Seruan boikot dari Oxford
Persatuan Mahasiswa Universitas Oxford hari ini memberikan suara apakah menyokong boikot Israel.
Hawa dingin Rabu pekan lalu masih membekap Kota Oxford, Inggris. Namun suasana gerah meliputi Christ Church College, salah satu kampus di lingkungan Universitas Oxford, perguruan tinggi paling uzur sejagat setelah Universitas Paris.
Maklum saja, hari itu ada diskusi membahas proposal mosi memboikot seluruh perusahaan dan institusi Israel. Salah satu nara sumber adalah George Galloway, anggota parlemen Inggris penyokong setia Palestina. Politikus dari Partai Buruh ini terlambat setengah jam.
Meski begitu, dia berpidato berapi-api mengutuk kekejaman Israel terhadap rakyat Palestina. Di tengah sambutan, Eylon Aslan-Levy, mahasiswa dari Brasenose College, memotong. Pemuda keturunan Yahudi lahir dan besar di Inggris ini lebih setuju konflik Palestina-Israel diselesaikan lewat perundingan.
Tanya jawab singkat berlangsung. "Apakah kamu orang Israel? tanya Galloway. Selepas Levy mengiyakan, Galloway turun dari podium dan keluar dari ruang diskusi. "Saya tidak mengakui Israel dan saya tidak mau berdebat dengan orang Israel," kata Galloway, seperti dilansir surat kabar the Guardian, Sabtu pekan lalu. Hadirin pun riuh, ada yang mencemooh tindakan rasis Galloway, sebagian bertepuk memberi dukungan.

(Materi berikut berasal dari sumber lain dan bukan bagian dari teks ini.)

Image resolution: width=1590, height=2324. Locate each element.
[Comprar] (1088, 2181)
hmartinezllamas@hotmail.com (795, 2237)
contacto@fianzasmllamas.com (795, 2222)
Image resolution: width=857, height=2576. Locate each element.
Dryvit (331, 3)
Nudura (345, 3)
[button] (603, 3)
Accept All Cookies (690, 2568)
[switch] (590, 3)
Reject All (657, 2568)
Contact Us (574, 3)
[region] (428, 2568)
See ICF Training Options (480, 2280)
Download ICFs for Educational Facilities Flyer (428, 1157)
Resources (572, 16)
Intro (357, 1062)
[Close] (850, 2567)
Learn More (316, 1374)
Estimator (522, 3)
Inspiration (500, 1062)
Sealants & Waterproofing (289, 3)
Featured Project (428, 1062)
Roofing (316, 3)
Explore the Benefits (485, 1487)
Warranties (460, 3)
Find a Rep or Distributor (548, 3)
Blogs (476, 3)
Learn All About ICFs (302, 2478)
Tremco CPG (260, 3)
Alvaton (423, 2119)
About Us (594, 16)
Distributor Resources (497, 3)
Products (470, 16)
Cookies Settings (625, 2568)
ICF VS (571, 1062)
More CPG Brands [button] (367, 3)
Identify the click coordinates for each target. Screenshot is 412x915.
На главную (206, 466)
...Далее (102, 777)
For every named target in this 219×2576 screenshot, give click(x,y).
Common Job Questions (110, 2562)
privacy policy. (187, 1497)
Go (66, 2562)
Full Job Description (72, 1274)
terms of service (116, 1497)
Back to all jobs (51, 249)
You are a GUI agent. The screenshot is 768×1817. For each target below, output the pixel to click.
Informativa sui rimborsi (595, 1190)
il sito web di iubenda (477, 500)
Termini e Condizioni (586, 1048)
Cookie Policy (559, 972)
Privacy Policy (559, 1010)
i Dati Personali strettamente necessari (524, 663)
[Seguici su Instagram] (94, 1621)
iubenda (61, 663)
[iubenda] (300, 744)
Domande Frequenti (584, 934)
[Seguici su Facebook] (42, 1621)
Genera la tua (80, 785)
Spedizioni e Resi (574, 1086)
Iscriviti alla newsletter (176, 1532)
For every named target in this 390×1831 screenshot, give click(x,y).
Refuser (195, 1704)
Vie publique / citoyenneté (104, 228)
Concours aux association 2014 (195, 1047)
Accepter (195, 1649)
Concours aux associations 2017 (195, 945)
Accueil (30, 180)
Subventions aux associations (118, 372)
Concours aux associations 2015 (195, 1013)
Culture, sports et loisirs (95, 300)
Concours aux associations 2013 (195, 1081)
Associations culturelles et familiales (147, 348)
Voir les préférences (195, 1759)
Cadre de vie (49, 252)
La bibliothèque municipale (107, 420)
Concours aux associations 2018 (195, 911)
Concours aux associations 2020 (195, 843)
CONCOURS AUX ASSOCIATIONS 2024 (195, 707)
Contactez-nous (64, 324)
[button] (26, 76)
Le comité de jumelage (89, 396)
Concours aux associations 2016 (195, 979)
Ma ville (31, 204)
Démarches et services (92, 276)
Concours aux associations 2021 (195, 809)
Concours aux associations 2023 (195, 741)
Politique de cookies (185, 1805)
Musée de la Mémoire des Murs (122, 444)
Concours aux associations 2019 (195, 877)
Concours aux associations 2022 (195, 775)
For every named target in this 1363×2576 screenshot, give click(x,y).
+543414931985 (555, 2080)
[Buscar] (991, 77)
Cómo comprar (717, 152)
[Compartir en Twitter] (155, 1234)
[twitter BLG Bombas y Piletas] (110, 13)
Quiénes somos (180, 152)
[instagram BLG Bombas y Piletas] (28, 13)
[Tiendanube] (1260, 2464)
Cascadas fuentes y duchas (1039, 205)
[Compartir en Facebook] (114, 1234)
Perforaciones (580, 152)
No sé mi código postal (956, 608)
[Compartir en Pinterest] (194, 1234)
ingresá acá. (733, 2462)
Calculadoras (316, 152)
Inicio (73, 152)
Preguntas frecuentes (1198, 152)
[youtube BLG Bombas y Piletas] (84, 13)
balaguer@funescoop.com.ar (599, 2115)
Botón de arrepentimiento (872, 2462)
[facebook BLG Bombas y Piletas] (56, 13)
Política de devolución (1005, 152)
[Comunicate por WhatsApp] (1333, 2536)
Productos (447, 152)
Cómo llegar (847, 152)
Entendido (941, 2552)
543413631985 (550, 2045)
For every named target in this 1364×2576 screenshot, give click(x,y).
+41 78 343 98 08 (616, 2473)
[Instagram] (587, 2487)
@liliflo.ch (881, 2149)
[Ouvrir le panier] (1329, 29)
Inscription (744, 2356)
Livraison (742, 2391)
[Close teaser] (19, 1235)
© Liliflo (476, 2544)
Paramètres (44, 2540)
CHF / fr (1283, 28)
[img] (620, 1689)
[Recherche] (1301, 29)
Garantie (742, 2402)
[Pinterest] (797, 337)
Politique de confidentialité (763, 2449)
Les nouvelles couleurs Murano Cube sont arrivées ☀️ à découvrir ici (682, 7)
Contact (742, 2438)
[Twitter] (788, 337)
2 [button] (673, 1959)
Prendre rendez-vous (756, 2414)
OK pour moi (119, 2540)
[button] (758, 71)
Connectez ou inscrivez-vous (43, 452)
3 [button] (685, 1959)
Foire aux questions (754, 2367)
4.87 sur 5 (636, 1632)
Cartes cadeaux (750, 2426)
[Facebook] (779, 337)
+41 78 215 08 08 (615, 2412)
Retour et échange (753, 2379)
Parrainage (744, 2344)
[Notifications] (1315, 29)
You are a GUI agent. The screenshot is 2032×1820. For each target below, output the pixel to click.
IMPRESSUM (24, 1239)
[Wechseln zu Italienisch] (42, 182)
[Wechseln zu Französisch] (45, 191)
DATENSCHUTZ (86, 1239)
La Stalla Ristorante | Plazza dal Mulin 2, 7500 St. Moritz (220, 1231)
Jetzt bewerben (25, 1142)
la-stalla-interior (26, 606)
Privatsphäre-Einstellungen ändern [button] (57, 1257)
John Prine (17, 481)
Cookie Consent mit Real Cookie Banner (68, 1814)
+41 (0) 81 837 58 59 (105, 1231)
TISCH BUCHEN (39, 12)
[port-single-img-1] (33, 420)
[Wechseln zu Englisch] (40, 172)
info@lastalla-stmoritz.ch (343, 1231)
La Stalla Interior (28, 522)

Selama dua pekan terakhir, Persatuan Mahasiswa Universitas Oxford (OUSU) memberi kesempatan diskusi soal mosi anti-Israel itu. Namun sebagian besar tidak memperoleh keputusan. Sebab itu, hari ini seluruh mahasiswa memberikan suara apakah menyokong mosi itu.
Mosi ini nantinya bakal dibawa dalam pertemuan nasional seluruh mahasiswa Inggris di Kota Sheffield, April mendatang. Kongres itu akan menetapkan apakah mereka ikut mendukung gerakan boikot, menjual saham, dan saksi (BDS). Ini sebagai protes terhadap kekejaman negara Zionis itu terhadap rakyat Palestina.
Mahmud Naji dari Christ Church College yang mengundang Galloway terkejut dengan tindakan lelaki 69 tahun itu. Dia tadinya berpikir Galloway siap berdebat. "(Ternyata) tujuan utamanya dia ingin menunjukkan dia mendukung gerakan boikot."
Gerakan BDS mendesak seluruh dunia memboikot semua produk Israel, termasuk sayur, buah, kosmetik, dan perusahaan-perusahaan menjalin bisnis dengan Israel.
Pada April tahun lalu, perusahaan ritel makanan terbesar kelima di Inggris, the Co-operative Group, menjadi supermarket menjadi pusat belanja terbesar di Eropa yang menghentikan pasokan dari perusahaan-perusahaan menjual produk dari permukiman Yahudi di Tepi Barat.
Para penggagas dan pendukung mosi di Universitas Oxford mengaku mendapat ancaman melalui surat elektronik. Alhasil, sebagian menarik sokongan dan sejumlah pengusul meminta nama mereka tidak diumumkan.